Abstract: SA-PO0134
Soluble Urokinase Receptor Modulates T Cell Dynamics via Interacting with CD4
Session Information
- AKI: Mechanisms - 3
November 08, 2025 | Location: Exhibit Hall, Convention Center
Abstract Time: 10:00 AM - 12:00 PM
Category: Acute Kidney Injury
- 103 AKI: Mechanisms
Authors
- Deb, Prashanta Kumar, The University of Texas Medical Branch Health, Galveston, Texas, United States
- Zhao, Haiqing, The University of Texas Medical Branch Health, Galveston, Texas, United States
- Chellappa, Rani Cathrine, The University of Texas Medical Branch Health, Galveston, Texas, United States
- Recharla, Neeraja, The University of Texas Medical Branch Health, Galveston, Texas, United States
- Islam, Azharul, The University of Texas Medical Branch Health, Galveston, Texas, United States
- Li, Jing, The University of Texas Medical Branch Health, Galveston, Texas, United States
- Knott, Brenna, The University of Texas Medical Branch Health, Galveston, Texas, United States
- Reiser, Jochen, The University of Texas Medical Branch Health, Galveston, Texas, United States
- Wei, David Changli, The University of Texas Medical Branch Health, Galveston, Texas, United States
Background
High levels of circulating soluble urokinase receptor (suPAR) have been implicated in both acute and chronic kidney injuries.

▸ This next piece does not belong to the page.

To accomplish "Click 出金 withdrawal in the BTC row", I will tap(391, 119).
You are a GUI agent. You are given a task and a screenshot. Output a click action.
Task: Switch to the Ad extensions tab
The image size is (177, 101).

We recently reported that, suPAR links dysregulated immune response and sepsis-induced acute kidney injury (AKI). Transgenic mouse model over-expressing suPAR, exhibited increased T cell infiltration in the kidneys in the cecal slurry model. Whether and how suPAR regulates T cell dynamics remains unknown.
Methods
In this study, we performed a structure-based in-silico protein-protein interaction (PPI) analysis to profile suPAR interactome. We applied AlphaFold3 analysis for accurate structure prediction of potential biomolecular interactions. To validate these interactions in a cellular system, we employed HEK 293T cell co-transfections expressing both human suPAR and its interacting partners, followed by co-immunoprecipitation (Co-IP) and western blot. To examine if suPAR affects T cell migration and proliferation, we isolated T cells from mouse spleen tissues and incubated with different concentration of suPAR. Further, we examined the immune cell infiltration by immunostaining in a kidney inflammation model induced by high dose of folic acid (FA) injection.
Results
Proteome wide PPI analysis suggests that suPAR interacts with CD4 with potentially high binding affinity. AlphaFold3 predicts that the positively charged loop in the first domain of CD4 binds the negatively charged suPAR loop in Domain 2 and 3. Co-IP assay demonstrated that CD4 interacts with suPAR. Trans-well assay showed suPAR accelerates the CD4+ T cells migration in a concentration dependent pattern. Though, no significant changes were observed in the T cell proliferation after incubation with suPAR. Consistent with our previous findings in cecal slurry models, CD4+ T cell infiltration was readily observed in the kidney tissues of FA treated mice that over-express suPAR. In contrast, no or minimal number of CD4+ T cells were detected in wild type mice or mice deficient in suPAR/uPAR expression.
Conclusion
Collectively, these findings demonstrate that suPAR interacts biophysically with the CD4 protein, influencing CD4+ T cell migration and/or infiltration. Further studies are warranted to explore the implication of suPAR in T cell dysregulation in patients with relevant kidney disease.
Funding
- NIDDK Support